How to improve a Generator to be more memory efficient when it is collected?

Hi all,

I wrote a function that searches through a sequence (a BioSequences.LongDNA but could also be a String) for start codons (predefined as constants subsequence searches) and generates ranges of indices corresponding to the start of start codons of the sequence. Later, when two conditions are met (no “premature” stops and length), then it generates stop range. It is fast when defined, but very slow when collected and allocates a lot of memory for a small sequence:

const STOPCODONS = [dna"TAG", dna"TAA"), dna"TGA"]
const STARTCODON = ExactSearchQuery(dna"ATG", iscompatible)
const EXTENDED_STARTCODONS = ExactSearchQuery(dna"DTG", iscompatible)

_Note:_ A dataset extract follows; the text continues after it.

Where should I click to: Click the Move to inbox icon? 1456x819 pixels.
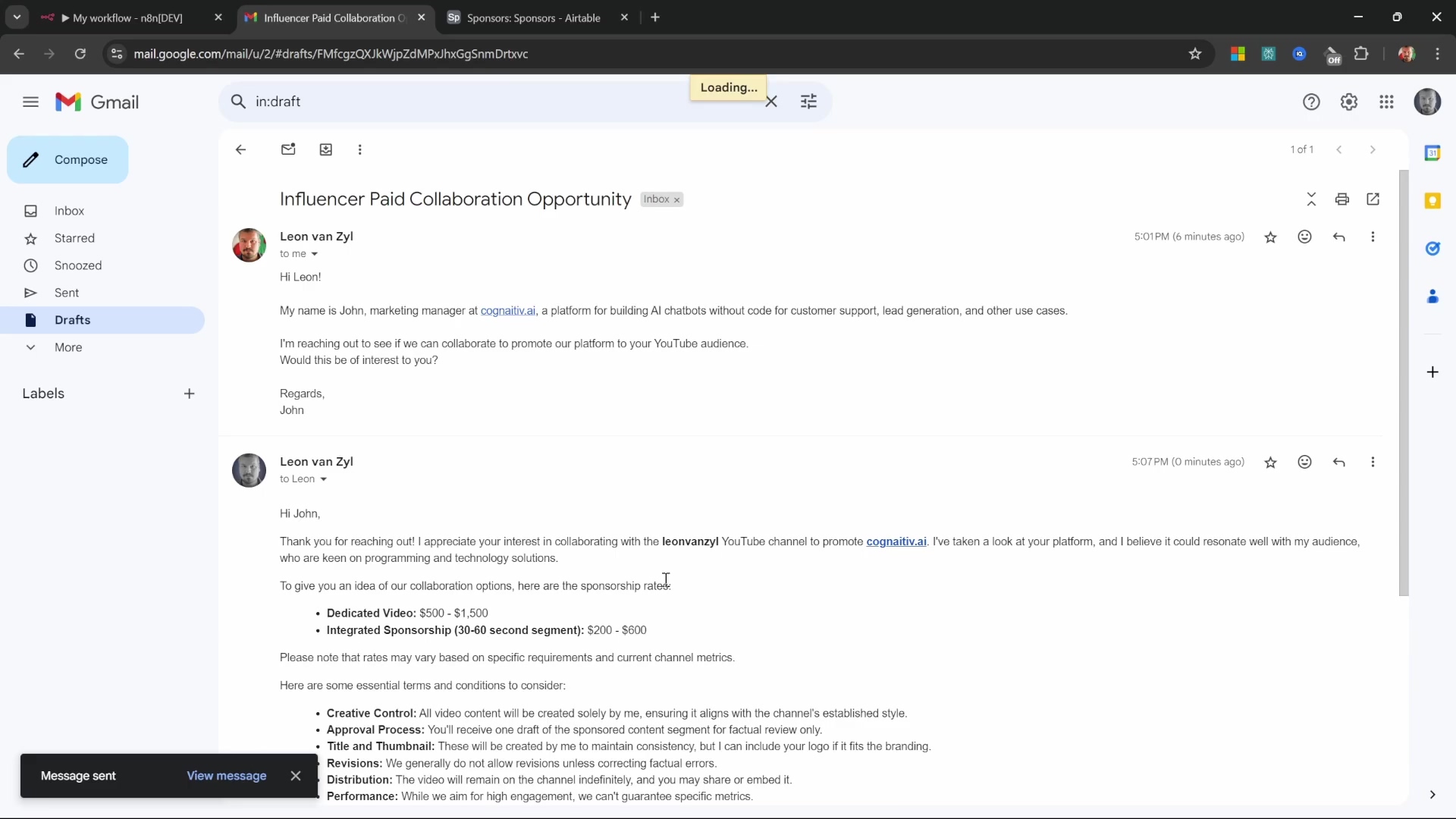coord(326,149)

function eachcodon(sequence::LongDNA)
    seqbound = length(sequence) - 2
    return(sequence[i:i+2] for i in 1:3:seqbound)
end

function hasprematurestop(sequence::LongDNA)::Bool
    stop_codon_count = 0
    @inbounds for codon in eachcodon(sequence)
        if codon ∈ STOPCODONS
            stop_codon_count += 1
        end
    end
    stop_codon_count > 1
end

function locationgenerator(sequence::LongDNA; alternative_start::Bool=false, min_len::Int64=6)
    seqbound = length(sequence) - 2
    startcodons = alternative_start ? EXTENDED_STARTCODONS : STARTCODON
    start_codon_indices = findall(startcodons, sequence)
    @inbounds begin
        location = (i.start:j+2 for i in start_codon_indices for j in i.start:3:seqbound if sequence[j:j+2] ∈ STOPCODONS && !hasprematurestop(sequence[i.start:j+2]) && length(i.start:j+2) >= min_len)
    end
    return location
end

Here a small benchmark:

using BioSequences
using BenchmarkTools
seq = randdnaseq(1*10^4) # only 10Kb string

@benchmark collect(locationgenerator(seq))

BenchmarkTools.Trial: 5 samples with 1 evaluation.
 Range (min … max):  1.197 s …   1.250 s  ┊ GC (min … max): 5.80% … 6.28%
 Time  (median):     1.222 s              ┊ GC (median):    6.42%
 Time  (mean ± σ):   1.220 s ± 21.299 ms  ┊ GC (mean ± σ):  6.24% ± 0.33%

  █      █                  █      █                      █  
  █▁▁▁▁▁▁█▁▁▁▁▁▁▁▁▁▁▁▁▁▁▁▁▁▁█▁▁▁▁▁▁█▁▁▁▁▁▁▁▁▁▁▁▁▁▁▁▁▁▁▁▁▁▁█ ▁
  1.2 s          Histogram: frequency by time        1.25 s <

 Memory estimate: 1.29 GiB, allocs estimate: 28430466.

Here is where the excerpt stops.